If you were part of a mass layoff and your employer gave you less than two months' notice — or none at all — the Worker Adjustment and Retraining Notification Act may entitle you to back pay and benefits for the days you weren't given.
The WARN Act has been federal law since 1988. It requires employers with 100 or more full-time workers to provide at least 60 calendar days' advance written notice before a plant closing or mass layoff. The notice goes to the affected workers, any union representatives, the state dislocated worker unit, and the local government chief elected official.
Most people who are covered by the WARN Act don't know it until after they've been laid off.
When the WARN Act applies
The law covers private-sector employers with 100 or more full-time employees. A qualifying event is either:
- A plant closing: permanent or temporary shutdown of a single employment site that results in employment loss for 50 or more full-time workers during any 30-day period
- A mass layoff: a layoff at a single site that affects either 500 or more workers, or at least 50 workers if they represent at least one-third of the workforce
Part-time workers — those working fewer than 20 hours per week — don't count toward the thresholds for the employer's size or the layoff size. This creates a structuring incentive that many companies have noticed.

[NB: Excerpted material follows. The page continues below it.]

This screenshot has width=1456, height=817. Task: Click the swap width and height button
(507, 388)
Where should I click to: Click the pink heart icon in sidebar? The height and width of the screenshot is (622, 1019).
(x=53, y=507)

More than a dozen states have their own mini-WARN laws with stricter thresholds. California's WARN Act, for example, applies to employers with 75 or more workers (not 100) and uses a lower threshold for what counts as a mass layoff.
What the 60-day notice must include
A valid WARN notice is a written document — not a verbal announcement, not a town hall — that includes:
- The expected date the first layoffs will occur
- Whether the action is expected to be permanent or temporary
- The job classifications of positions to be affected and the number of affected workers in each classification
- The name and contact information of a company official who can provide additional information
The notice goes to three parties simultaneously: individual workers or their union, the state dislocated worker unit, and the chief elected official of the local government where the facility is located. All three must receive it at the same time.
The three exceptions
Employers can give less than 60 days' notice — or no notice — under three narrow statutory exceptions.
The faltering company exception applies when an employer is actively seeking financing that would prevent the shutdown and providing notice would ruin the deal. It's designed for genuine last-ditch financing efforts and is narrow in practice.
The unforeseeable business circumstances exception covers sudden, dramatic changes that a reasonably prudent employer could not have predicted 60 days in advance — a major customer filing for bankruptcy overnight, a government contract cancellation, an unexpected natural disaster. This exception has been applied broadly by some courts and has been stretched by employers accordingly.
The natural disaster exception is for plant closings and layoffs directly caused by a natural disaster.
When an employer invokes an exception, they must still give notice as soon as practicable and explain in writing why less than 60 days was given.
What workers are owed when the law is violated
Employers who violate the WARN Act owe affected workers:
- Back pay for each day of the violation, up to 60 days, calculated at their regular rate of compensation
- The value of benefits they would have received during that period, including health insurance, pension contributions, and any other benefits they were enrolled in
There is also a separate civil penalty of $500 per day per violation to the relevant local government, up to 60 days.
The WARN Act is enforced through private lawsuits — there is no government agency that automatically investigates violations. Workers must bring their own claims in federal district court. Class actions are common because the violation, by definition, affects a large group of workers at once.
How The Separation Index uses WARN data
Every WARN filing becomes a public record maintained by the state labor agency that received it. The Separation Index aggregates these filings and makes them searchable by company, date, state, and worker count.
When you look up a company on The Separation Index, you'll see their WARN history alongside their separation score from confirmed reports. A company that gave full notice on a difficult layoff tells a different story than one that sent workers home the same day the notice was filed.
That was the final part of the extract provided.